Long-term tracheostomy may cause a fistula’s development between the trachea and the brachiocephalic trunk due to tracheitis, focal necrosis, cartilage loss, and then fistulization (Komatsu et al. 2013). Common risk factors are low tracheostomy position, excessive cuff inflation, and steroids (Qureshi 2018). The rapid management and the early control of the hemorrhage play a crucial role in patient survival (Komatsu et al. 2013; Seung et al. 2012). The primary goal is to secure the airway by hyperinflating the tracheal cuff and an endotracheal tube’s advancement.

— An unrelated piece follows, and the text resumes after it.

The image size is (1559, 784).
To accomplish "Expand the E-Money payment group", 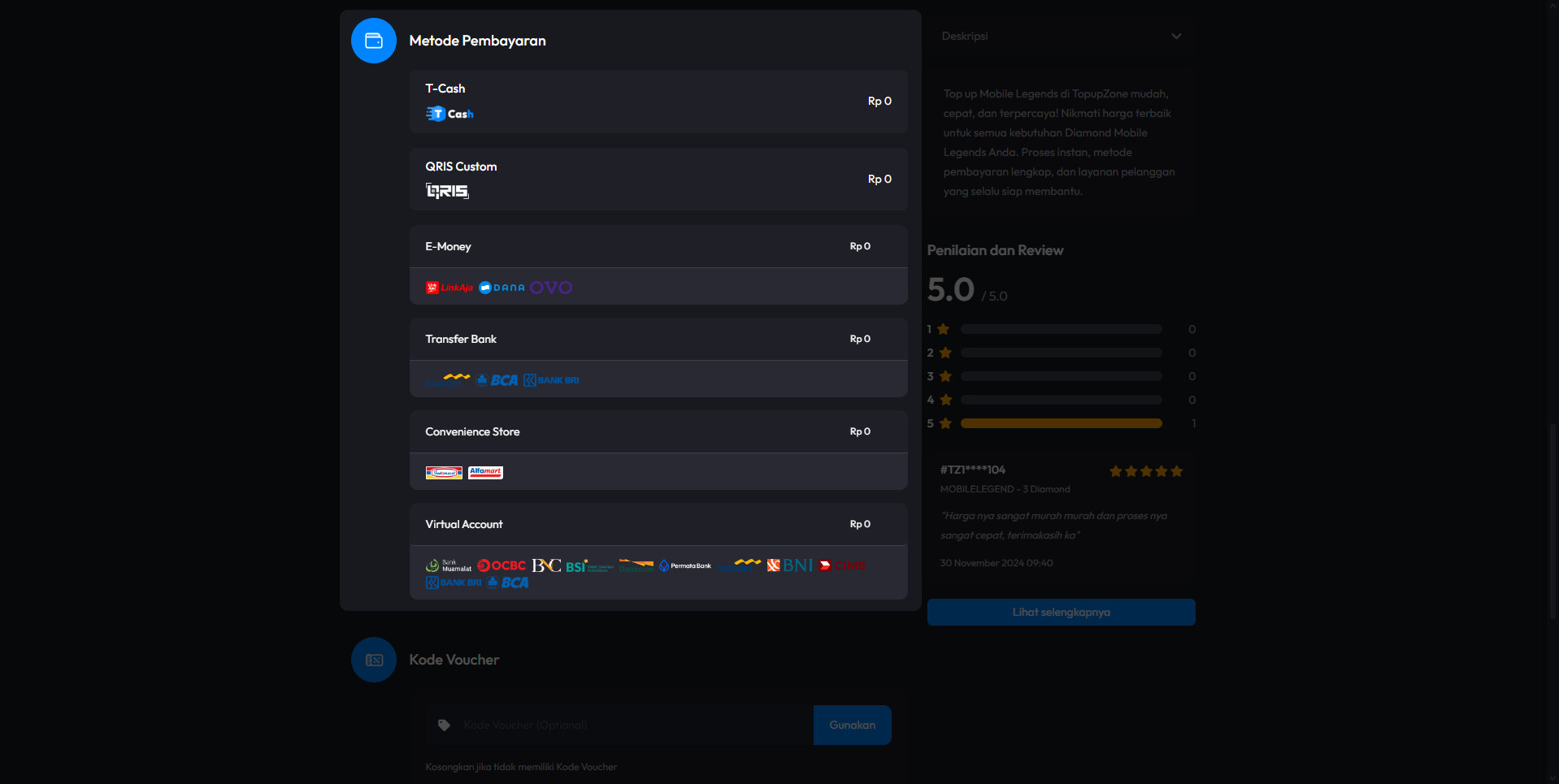I will tap(658, 246).
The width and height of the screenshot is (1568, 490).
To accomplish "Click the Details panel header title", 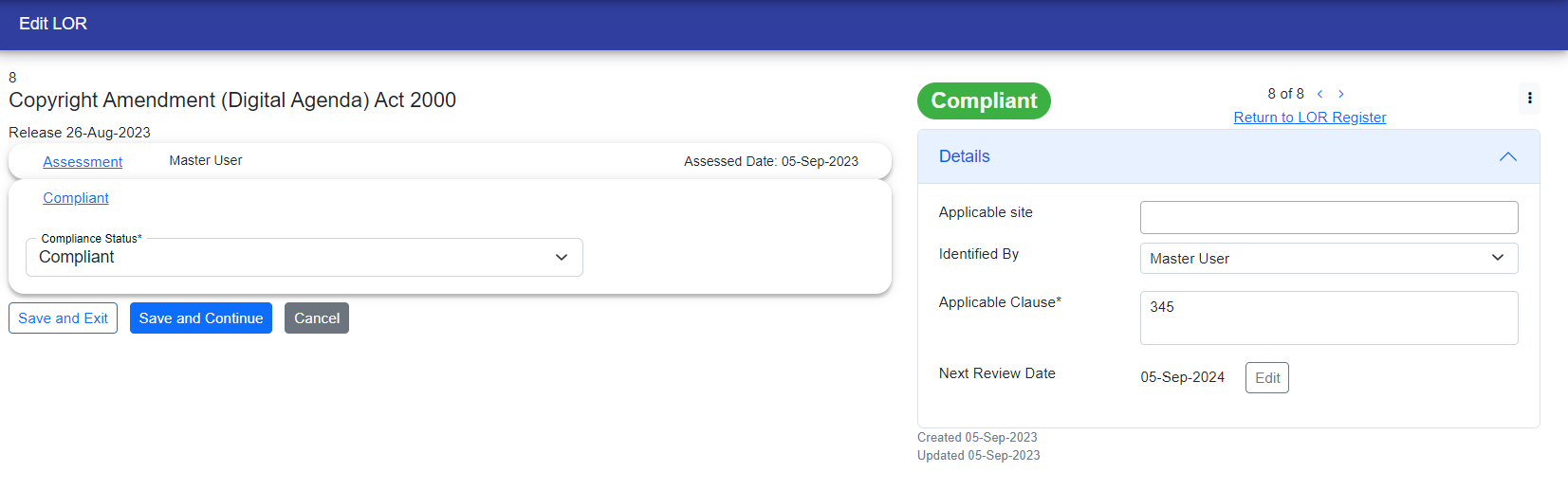I will coord(964,156).
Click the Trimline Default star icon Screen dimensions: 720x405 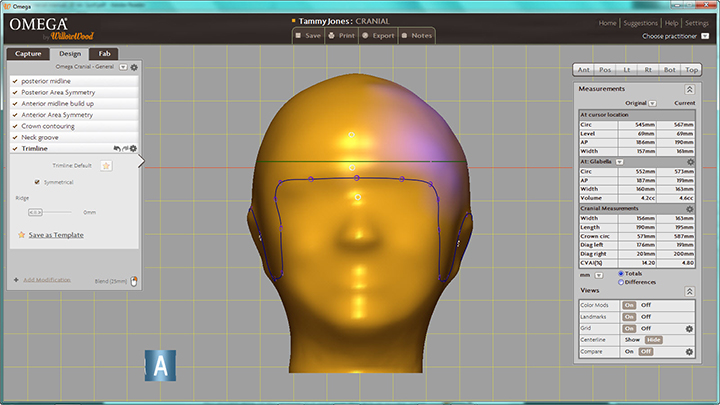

Clinical signs of incipient TIF are small amounts of blood from the tracheostomy, hemoptysis, or pulsatile movements of the tracheal cannula (Schaefer and Irwin 1995). It can be challenging to confirm the diagnosis of TIF with computed tomography angiography and may require bronchoscopy and catheter angiography to determine the location of the bleeding (Seung et al. 2012). In a typical emergency, it is not feasible to establish a sophisticated work-up. A rapid diagnosis will allow the decision-making for an emergent therapy concept (Reger et al. 2018).

There are various techniques available for the treatment of acute TIF. The immediate surgical treatment is the most common approach to controlling bleeding and reconstructing the vessel and the tracheal defect (Komatsu et al. 2013). A median sternotomy is required to gain access. Once the TIF is identified, the vascular clamps are placed to stop the bleeding. The defect can be reconstructed by ligation or resection with replacement by a vascular prosthesis. Reconstruction with a bypass is also possible in emergencies. The mortality rate after emergency surgery has been reported to be beyond 50%. Neurological deficits of 10% and sternal wound complications of 39% were reported (Seung et al. 2012; Reger et al. 2018; Nakai et al. 2013).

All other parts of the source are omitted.